L’apertura è affidata ad una scintillante He Did It, un vecchio brano delle Ronettes che era anche nel repertorio dei Detroit Cobras, con i vorticosi interventi della chitarra, un ritmo incalzante, i fiati sincopati, la voce pimpante della Fish, veramente splendida, e un’aria di festa e good time music che mettono subito l’ascoltatore in una gioiosa condizione d’animo. La title track, anche se forse non provoca “brividi e febbre”, è una vera delizia nu-soul, più che alla versione di Tom Jones di inizio anni ’60,  si ispira allo stile sexy e felpato della Amy Winehouse del periodo in cui era accompagnata dai Daptones, con piano elettrico e fiati che affiancano la voce felina della brava Samantha, che inchioda anche un breve e misurato solo della sua solista in modalità wah-wah; e pure Hello Stranger, con un organo alla Timmy Thomas, ed uno splendido e raffinatissimo arrangiamento soul, rimanda all’originale di Barbara Lewis, un’altra musicista nativa di quell’area, con la voce della nostra amica sempre accattivante e un intervento della solista di gran classe. It’s Your Voodoo Working, è stata una hit minore per tale Charles Sheffield, cantante R&B misconosciuto della Louisiana, una ulteriore piccola perla di questo Chills And Fever, musica che fa muovere mani e piedi, senza dimenticare il lavoro sempre di fino della chitarra.

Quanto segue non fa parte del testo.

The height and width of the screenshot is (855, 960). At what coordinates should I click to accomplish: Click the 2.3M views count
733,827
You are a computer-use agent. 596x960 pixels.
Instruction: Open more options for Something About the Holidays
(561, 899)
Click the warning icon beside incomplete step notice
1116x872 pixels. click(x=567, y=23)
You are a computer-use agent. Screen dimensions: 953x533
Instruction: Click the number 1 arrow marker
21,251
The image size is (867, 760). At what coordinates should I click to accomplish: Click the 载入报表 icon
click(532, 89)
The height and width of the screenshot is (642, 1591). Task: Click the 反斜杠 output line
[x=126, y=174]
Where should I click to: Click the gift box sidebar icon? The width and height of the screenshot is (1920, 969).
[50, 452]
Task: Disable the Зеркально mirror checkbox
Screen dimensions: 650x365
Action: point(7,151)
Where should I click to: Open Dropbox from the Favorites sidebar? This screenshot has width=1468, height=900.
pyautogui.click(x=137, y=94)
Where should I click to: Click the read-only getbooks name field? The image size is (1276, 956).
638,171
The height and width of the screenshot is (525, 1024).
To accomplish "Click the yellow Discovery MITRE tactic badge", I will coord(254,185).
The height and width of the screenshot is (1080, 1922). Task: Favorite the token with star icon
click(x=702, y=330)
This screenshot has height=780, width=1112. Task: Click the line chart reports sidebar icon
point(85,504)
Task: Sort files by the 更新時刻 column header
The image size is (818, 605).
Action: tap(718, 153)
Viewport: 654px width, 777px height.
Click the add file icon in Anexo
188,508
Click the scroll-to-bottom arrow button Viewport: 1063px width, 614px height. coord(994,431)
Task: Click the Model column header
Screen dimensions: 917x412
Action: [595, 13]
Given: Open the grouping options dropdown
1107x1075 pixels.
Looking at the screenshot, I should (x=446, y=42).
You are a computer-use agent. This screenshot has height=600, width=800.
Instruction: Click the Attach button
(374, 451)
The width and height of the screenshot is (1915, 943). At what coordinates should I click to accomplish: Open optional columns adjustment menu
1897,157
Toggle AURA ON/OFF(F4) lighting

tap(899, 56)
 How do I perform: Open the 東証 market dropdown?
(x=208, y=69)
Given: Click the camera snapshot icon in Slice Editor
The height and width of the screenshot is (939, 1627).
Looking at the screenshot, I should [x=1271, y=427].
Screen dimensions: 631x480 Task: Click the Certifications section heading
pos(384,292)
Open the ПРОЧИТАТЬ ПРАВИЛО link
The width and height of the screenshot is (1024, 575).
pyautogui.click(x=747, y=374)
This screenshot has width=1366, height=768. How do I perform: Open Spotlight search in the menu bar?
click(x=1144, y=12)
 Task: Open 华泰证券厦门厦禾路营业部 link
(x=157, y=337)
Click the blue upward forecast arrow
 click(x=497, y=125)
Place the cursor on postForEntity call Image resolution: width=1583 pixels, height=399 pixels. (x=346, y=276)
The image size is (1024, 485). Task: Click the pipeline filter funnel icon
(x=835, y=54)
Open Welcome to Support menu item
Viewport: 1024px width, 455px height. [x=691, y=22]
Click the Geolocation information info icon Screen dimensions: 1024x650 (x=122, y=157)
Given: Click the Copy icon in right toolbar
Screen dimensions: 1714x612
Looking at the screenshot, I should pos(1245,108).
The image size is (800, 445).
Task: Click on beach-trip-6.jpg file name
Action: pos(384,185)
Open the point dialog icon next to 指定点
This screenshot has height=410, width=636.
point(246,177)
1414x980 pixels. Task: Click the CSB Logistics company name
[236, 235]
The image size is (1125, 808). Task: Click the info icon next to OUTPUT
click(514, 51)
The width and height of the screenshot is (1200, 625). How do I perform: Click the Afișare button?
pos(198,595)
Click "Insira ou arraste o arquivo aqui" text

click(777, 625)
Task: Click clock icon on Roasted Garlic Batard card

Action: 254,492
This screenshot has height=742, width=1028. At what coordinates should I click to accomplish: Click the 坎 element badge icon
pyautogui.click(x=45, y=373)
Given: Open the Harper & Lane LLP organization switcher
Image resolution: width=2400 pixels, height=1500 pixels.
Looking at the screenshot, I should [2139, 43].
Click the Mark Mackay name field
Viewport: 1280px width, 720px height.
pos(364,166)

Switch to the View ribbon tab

Hurt’s All Gone, scritta da Jerry Ragovoy, la faceva Irma Thomas, ed è uno splendido midtempo di stampo soul, con fiati e chitarra sempre incisivi, mentre ignoro di chi fosse You Can’t Go, ma è un altro vorticoso errebi dove tutto fila a meraviglia, soprattutto la chitarra di Samantha. Either Way I Lose era nel repertorio di Nina Simone, e questa versione cerca di mantenere, riuscendoci, lo stile raffinato della grande cantante nera, Never Gonna Cry è un’altra oscura rarità di tale Ronnie Dove (?!?), una malinconica love ballad di stampo sixties, che fa il paio con Little Baby, un brano che ha il ritmo e la stamina della famosa Shout degli Isley Brothers, incalzante e irresistibile, con il lavoro della solista sempre perfetto. Che altro aggiungere? Crow Jane è il vecchio pezzo di Skip James, con la Fish alla cigar box guitar, per l’unica concessione al blues puro, ma anche le restanti Nearer To You, You’ll Never Change, la lunga Somebody’s Always Trying, con un assolo di chitarra micidiale, e la cover del vecchio successo di Lulu I’ll Come Running Over, quasi alla Blues Brothers, sono altri ottimi esempi di soul e R&B suonati e cantati con piglio e convinzione, Non si sa se apprezzare di più il lavoro della voce, della chitarra o la produzione di Harlow. Comunque lo si giri un gran bel disco.